Parallèlement à ces situations difficiles, on peut noter une réelle évolution dans le comportement des femmes :

  • En ce qui concerne l’accès à la formation et à l’emploi, on peut remarquer une nette évolution dans la démarche des femmes, conscientes qu’elles doivent se prendre en charge en raison de l’incertitude de l’emploi du conjoint.
  • Certaines jouent un rôle très actif dans le Mouvement associatif pour contribuer à l’amélioration des conditions de vie de leurs compatriotes et à des actions d’insertion des populations étrangères ; certes, ce sont souvent des femmes ayant suivi des études universitaires. Mais, dans la deuxième génération, même parmi des jeunes en échec scolaire, les jeunes filles participent à des actions associatives permettant une meilleure connaissance des situations que vivent les femmes immigrées. Elles contribuent à faire, dès lors, évoluer certains comportements masculins.

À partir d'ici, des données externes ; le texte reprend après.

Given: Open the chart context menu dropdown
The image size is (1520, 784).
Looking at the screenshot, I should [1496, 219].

Pour la plupart, la femme immigrée refuse l’intégration dans le pays d’accueil. Comment vit-elle ce refus ?

Je ne le pense pas. Il s’agit de savoir ce que l’on entend par « intégration ». Si c’est l’assimilation : hommes et femmes immigrés ne peuvent l’approuver. A l’exception de certains jeunes de la deuxième génération qui se considèrent français à part entière.

Si c’est l’insertion : à savoir la reconnaissance du pays d’accueil dans le respect de sa propre culture, la majorité « fonctionne » de cette manière.

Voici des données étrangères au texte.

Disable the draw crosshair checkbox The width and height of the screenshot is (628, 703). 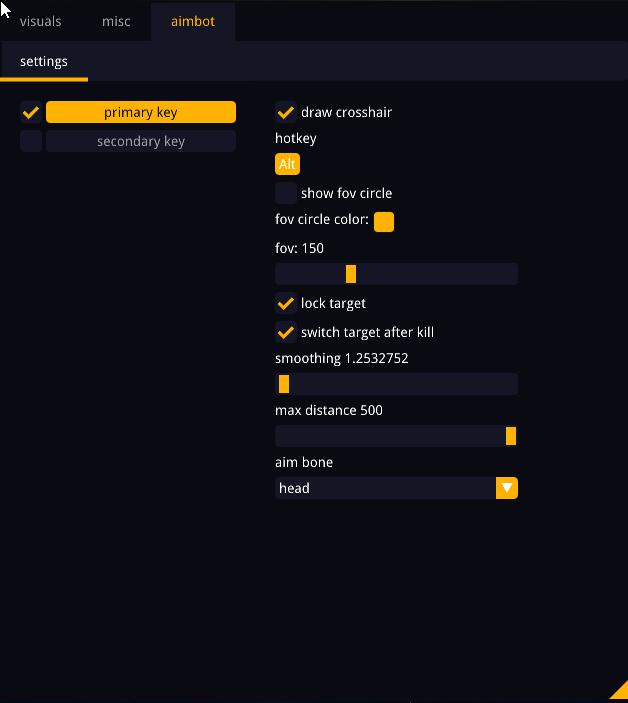click(286, 112)
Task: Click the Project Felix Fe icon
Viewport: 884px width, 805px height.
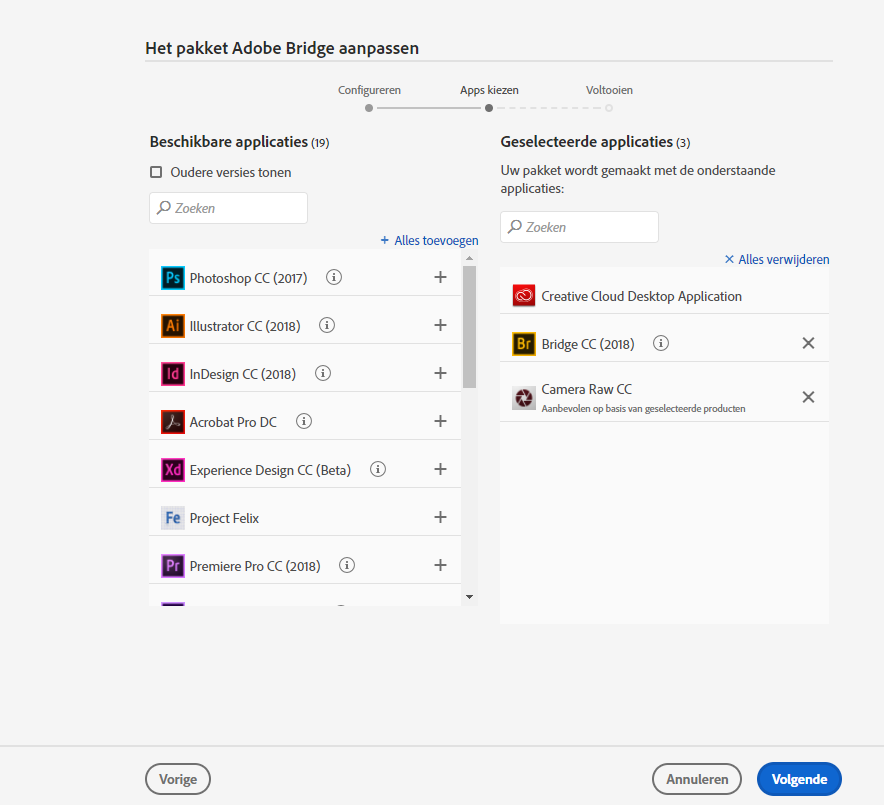Action: coord(172,517)

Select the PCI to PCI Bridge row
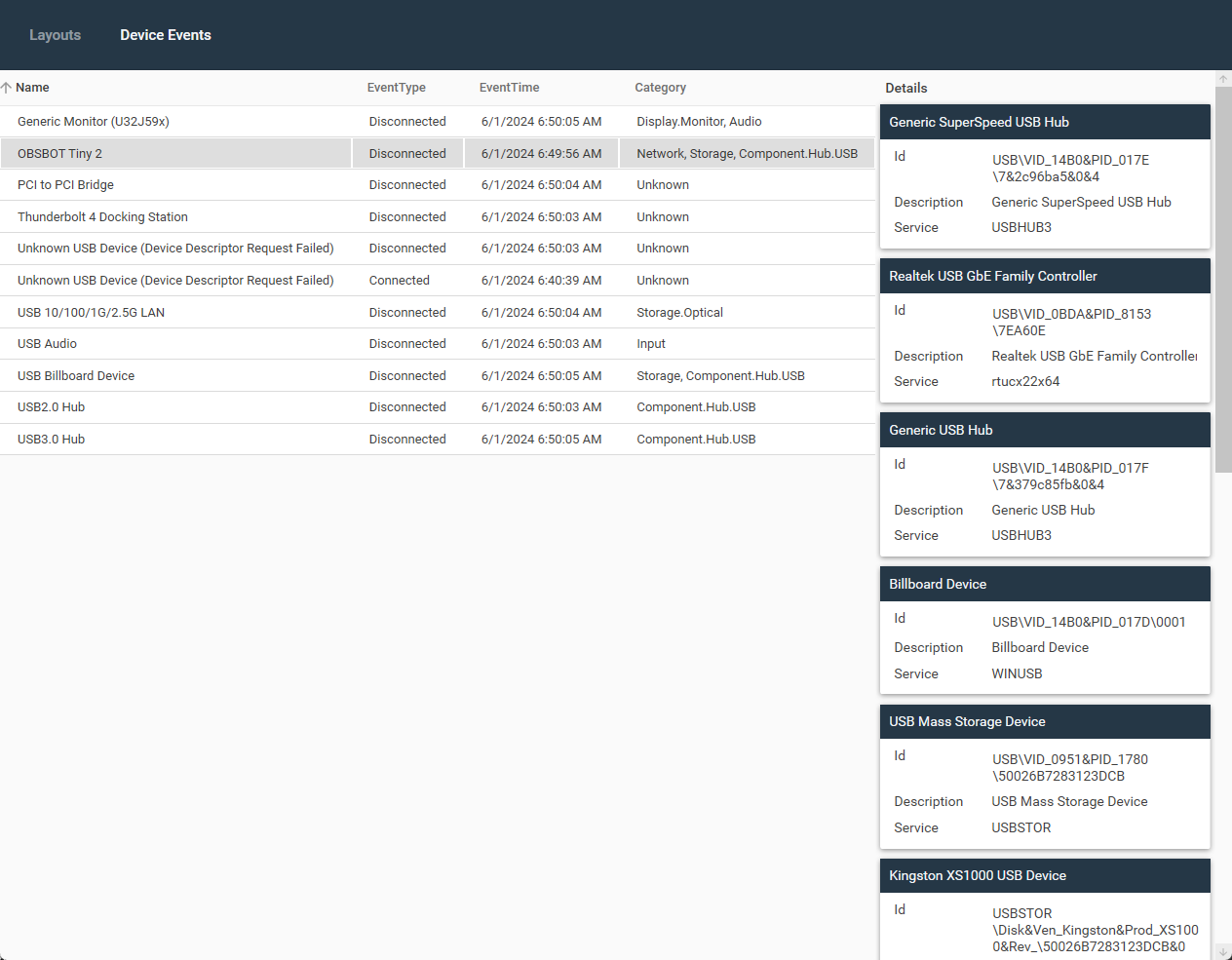pyautogui.click(x=65, y=185)
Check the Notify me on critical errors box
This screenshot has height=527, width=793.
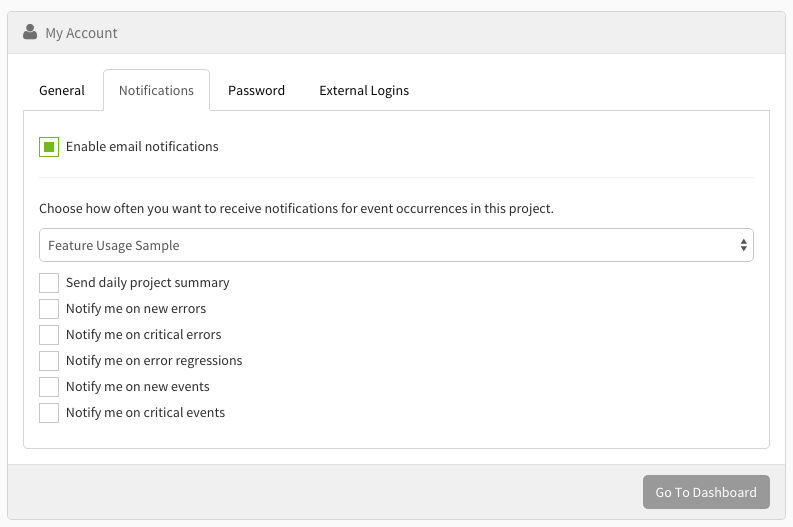point(49,335)
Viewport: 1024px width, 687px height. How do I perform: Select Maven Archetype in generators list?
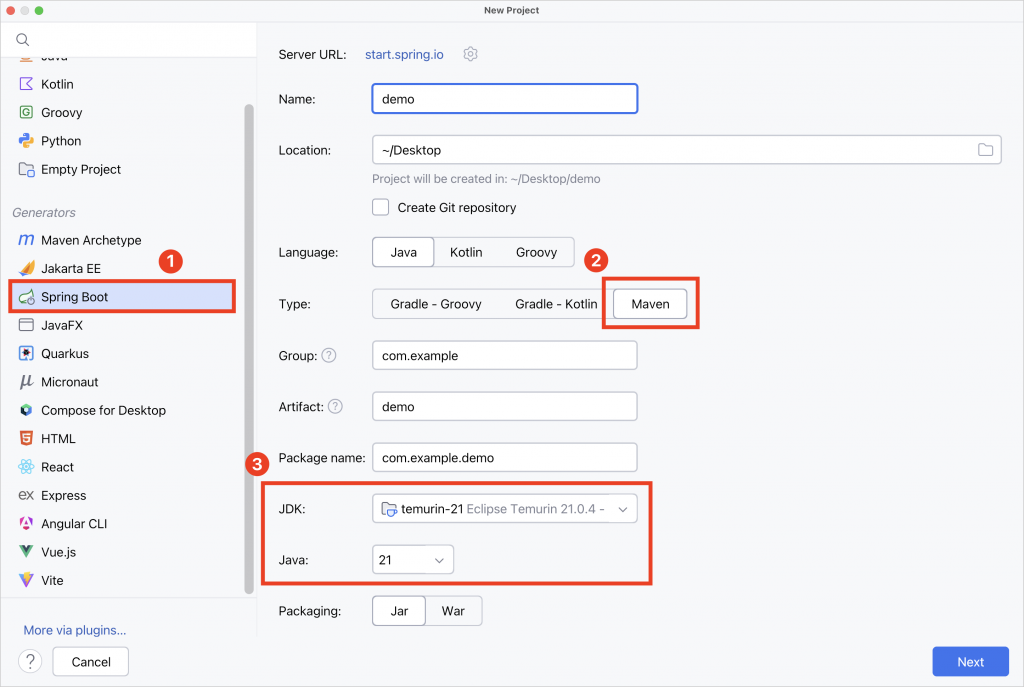90,240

Il faut souligner que pour plusieurs d’entre elles, ayant vécu refermées sur elles-mêmes au Maroc, la France leur permet de s’ouvrir à d’autres, d’oser entreprendre, de sortir… Elles doivent faire différentes démarches administratives, accompagner leurs enfants à l’école, contacter les chefs d’établissement… Elles ne le faisaient pas nécessairement au Maroc. Elles sont certes, confrontées à de réelles difficultés, mais la nécessité de les dépasser leur donne un rôle actif, autonome qui n’est pas négligeable. Elles ont des droits qu’elles apprennent à défendre et à imposer.

Il ne faut pas oublier que le choix d’émigrer est lié aux difficultés socio-économiques dans notre pays : problème d’emploi, de couverture sociale, de conditions de scolarité… Or, les structures de santé et de scolarité en France sont plus avantageuses qu’au Maroc et elles en bénéficient tant pour elles que pour leurs enfants. Je ne pense pas que la plupart d’entre elles refuse de rester dans le pays d’accueil.

Il y a certes, des difficultés d’adaptation qui, au début, les incitent à vouloir rentrer chez elles. Certes, il y a un manque de chaleur familiale et sociale, mais la part active qu’elles prennent dans les décisions et l’organisation de la famille compense ce manque.

Dans la constitution de 1992, comme dans celles qui l’ont précédée, le mot citoyenne ne figure pas explicitement. Que devrait signifier la citoyenneté pour la femme ?

Que la constitution de 92 ne soit pas explicite sur cette question, n’est pour moi, pas étonnant. Le Maroc n’est pas encore un Etat de Droit. Alors, sur la femme… Cependant, la citoyenneté n’a pas de sexe. C’est un droit inaliénable pour toute personne. A l’aube du 21ème siècle, je trouve que ce sont là des questions qui devraient être résolues et intégrées définitivement.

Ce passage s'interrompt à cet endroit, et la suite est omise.